**WORK TO COMPLETE:** Could you show all lines in the entries below that contain the string "Date"?
########################################
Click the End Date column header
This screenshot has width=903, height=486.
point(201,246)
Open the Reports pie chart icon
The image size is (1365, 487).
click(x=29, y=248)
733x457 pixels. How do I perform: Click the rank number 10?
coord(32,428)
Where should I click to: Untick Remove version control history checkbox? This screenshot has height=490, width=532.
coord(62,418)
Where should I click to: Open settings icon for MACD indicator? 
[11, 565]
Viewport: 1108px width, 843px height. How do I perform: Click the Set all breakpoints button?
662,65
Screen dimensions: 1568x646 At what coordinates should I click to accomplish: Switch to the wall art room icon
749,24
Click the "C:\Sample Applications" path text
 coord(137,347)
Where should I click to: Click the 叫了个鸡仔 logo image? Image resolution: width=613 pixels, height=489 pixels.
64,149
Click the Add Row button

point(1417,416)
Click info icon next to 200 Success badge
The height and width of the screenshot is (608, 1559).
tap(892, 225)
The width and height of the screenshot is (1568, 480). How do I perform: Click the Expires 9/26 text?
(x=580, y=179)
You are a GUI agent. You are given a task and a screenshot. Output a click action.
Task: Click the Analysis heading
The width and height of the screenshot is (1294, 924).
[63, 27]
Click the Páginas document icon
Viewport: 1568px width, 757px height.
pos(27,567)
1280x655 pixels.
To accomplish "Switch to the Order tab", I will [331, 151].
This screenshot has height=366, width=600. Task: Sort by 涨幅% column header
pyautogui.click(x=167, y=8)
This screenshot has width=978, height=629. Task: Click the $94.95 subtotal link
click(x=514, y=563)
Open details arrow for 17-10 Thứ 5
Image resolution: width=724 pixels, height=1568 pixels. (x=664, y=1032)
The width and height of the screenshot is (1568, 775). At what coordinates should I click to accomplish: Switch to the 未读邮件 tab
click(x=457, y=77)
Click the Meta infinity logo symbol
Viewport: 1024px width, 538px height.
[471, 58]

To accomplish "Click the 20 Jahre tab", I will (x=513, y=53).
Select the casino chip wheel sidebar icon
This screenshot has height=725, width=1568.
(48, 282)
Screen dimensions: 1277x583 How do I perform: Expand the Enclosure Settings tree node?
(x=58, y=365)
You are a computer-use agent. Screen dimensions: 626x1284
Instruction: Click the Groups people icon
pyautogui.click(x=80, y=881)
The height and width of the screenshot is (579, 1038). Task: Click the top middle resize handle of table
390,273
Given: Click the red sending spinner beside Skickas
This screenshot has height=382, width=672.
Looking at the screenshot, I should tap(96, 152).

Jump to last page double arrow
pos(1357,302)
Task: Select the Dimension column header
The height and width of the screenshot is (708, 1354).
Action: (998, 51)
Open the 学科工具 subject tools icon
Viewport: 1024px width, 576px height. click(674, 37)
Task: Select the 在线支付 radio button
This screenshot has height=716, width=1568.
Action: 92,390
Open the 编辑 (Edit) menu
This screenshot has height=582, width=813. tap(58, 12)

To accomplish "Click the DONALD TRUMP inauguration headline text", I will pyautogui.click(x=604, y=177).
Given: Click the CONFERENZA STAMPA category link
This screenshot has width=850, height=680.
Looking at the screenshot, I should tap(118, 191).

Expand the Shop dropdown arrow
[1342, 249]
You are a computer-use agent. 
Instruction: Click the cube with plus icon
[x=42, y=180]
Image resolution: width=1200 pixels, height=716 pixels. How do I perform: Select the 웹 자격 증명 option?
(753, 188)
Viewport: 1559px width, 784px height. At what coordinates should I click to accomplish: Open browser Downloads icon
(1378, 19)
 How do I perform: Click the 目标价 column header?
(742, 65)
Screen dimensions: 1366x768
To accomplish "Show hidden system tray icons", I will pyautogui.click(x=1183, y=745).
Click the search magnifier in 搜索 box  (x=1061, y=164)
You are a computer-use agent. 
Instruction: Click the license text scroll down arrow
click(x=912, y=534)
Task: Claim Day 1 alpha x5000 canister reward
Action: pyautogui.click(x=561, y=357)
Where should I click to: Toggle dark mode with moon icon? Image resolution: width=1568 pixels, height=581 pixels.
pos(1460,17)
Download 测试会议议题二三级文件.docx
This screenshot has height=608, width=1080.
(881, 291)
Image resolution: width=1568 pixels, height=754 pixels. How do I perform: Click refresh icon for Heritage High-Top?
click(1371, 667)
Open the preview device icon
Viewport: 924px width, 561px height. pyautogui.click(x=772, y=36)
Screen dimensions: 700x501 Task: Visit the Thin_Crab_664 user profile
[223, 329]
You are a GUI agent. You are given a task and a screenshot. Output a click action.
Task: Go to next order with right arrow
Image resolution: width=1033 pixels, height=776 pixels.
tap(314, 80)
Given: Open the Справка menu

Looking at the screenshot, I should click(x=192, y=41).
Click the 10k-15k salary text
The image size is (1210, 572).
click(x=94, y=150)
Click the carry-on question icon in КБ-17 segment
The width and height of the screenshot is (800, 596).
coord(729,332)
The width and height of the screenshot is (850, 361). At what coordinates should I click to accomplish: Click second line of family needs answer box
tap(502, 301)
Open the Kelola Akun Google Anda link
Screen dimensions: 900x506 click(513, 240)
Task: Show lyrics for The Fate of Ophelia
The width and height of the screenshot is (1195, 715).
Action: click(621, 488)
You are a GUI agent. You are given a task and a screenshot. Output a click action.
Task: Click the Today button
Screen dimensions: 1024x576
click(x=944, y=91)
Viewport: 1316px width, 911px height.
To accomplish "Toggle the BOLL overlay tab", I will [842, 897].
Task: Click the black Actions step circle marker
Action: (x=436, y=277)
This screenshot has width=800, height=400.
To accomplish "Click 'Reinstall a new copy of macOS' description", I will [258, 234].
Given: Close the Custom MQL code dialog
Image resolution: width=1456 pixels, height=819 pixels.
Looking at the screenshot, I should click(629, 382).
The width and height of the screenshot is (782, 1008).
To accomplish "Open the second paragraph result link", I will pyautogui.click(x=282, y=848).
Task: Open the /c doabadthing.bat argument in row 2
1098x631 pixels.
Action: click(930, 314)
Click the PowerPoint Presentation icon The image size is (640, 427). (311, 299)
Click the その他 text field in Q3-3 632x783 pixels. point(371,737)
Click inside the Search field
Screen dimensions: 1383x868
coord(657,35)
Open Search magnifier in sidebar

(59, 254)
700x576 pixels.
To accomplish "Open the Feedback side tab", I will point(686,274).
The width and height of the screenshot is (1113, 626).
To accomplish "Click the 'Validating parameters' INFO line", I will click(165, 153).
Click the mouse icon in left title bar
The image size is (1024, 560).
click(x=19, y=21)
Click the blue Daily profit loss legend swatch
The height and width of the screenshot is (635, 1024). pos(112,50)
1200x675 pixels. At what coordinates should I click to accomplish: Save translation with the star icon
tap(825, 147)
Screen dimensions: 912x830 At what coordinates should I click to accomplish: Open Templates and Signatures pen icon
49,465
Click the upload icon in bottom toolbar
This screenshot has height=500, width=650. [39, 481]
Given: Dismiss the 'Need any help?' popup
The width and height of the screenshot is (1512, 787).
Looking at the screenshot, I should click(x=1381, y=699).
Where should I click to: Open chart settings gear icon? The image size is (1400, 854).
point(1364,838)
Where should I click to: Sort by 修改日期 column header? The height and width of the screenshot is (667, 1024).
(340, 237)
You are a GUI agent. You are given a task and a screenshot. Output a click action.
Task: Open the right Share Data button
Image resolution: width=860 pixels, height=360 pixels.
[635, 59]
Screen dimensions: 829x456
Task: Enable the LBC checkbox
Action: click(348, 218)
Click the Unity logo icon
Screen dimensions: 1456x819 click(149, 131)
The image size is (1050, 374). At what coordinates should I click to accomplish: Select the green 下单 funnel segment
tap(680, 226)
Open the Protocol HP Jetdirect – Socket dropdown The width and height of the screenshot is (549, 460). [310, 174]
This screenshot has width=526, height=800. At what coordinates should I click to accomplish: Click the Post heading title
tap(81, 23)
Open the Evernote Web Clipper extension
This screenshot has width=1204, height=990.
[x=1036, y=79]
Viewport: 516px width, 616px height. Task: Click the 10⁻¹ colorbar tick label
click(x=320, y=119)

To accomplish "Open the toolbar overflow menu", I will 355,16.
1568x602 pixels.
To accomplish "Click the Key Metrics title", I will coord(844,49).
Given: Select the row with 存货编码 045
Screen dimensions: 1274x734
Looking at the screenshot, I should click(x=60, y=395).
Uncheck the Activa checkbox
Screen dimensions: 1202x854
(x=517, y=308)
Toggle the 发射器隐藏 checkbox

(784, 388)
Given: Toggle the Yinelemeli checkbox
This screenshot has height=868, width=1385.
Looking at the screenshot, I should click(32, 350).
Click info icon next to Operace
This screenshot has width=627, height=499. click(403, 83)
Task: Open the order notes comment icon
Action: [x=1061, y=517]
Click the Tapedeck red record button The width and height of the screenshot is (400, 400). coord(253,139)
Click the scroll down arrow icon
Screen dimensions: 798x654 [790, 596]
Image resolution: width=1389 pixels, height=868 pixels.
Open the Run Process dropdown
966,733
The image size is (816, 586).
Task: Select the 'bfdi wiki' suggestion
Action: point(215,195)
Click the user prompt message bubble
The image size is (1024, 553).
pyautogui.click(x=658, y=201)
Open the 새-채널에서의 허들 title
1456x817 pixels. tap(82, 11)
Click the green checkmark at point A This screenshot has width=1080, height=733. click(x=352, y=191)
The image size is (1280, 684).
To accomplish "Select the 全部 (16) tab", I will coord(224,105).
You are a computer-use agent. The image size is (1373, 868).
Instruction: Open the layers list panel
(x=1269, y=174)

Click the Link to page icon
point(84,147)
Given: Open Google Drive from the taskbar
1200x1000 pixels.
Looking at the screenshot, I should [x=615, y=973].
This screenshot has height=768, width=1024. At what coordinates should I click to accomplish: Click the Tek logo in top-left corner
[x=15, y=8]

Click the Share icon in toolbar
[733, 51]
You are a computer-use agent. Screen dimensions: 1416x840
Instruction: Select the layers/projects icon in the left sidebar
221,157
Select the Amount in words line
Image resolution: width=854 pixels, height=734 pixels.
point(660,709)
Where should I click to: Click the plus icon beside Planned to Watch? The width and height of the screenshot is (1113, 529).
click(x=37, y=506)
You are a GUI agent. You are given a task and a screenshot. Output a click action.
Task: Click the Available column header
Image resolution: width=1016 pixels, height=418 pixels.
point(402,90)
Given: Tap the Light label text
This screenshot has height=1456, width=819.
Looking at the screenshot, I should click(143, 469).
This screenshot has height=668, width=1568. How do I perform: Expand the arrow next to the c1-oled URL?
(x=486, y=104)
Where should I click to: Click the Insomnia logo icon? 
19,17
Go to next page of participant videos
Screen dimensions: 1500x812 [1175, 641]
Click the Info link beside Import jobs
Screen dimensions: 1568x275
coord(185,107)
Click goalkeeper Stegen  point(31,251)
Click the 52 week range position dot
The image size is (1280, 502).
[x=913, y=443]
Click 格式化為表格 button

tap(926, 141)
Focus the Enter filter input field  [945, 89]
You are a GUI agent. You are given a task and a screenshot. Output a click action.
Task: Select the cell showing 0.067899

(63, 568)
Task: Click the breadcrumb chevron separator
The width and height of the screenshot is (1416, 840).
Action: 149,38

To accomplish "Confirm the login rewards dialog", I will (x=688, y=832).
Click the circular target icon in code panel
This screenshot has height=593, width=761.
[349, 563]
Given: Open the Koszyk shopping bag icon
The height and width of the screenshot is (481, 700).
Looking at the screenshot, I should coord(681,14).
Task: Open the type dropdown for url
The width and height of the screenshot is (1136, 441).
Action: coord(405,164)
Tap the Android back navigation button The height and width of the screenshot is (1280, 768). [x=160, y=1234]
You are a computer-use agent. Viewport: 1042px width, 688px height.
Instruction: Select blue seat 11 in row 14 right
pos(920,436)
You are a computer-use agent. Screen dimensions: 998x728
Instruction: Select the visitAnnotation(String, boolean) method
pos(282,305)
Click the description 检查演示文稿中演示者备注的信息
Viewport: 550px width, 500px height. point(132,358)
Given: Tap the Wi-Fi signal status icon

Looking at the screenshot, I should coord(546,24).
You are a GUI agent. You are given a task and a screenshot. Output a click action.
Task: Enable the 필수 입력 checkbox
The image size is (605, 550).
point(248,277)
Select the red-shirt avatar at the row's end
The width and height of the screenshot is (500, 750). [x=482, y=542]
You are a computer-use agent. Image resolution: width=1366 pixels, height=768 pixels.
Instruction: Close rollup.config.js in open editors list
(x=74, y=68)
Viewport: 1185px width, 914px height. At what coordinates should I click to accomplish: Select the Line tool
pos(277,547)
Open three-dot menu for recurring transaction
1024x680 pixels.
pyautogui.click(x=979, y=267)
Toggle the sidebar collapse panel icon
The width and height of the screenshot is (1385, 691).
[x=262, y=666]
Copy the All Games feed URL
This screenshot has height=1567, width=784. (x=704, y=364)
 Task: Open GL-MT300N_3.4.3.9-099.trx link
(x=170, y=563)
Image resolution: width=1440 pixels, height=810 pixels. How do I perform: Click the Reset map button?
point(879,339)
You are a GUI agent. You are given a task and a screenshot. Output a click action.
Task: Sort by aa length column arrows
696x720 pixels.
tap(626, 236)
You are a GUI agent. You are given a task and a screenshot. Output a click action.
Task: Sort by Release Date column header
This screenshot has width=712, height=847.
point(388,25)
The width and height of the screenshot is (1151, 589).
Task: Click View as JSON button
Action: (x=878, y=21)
########################################
**EXPECTED OUTPUT:**
Click the End Date column header
Task: Sort by Release Date column header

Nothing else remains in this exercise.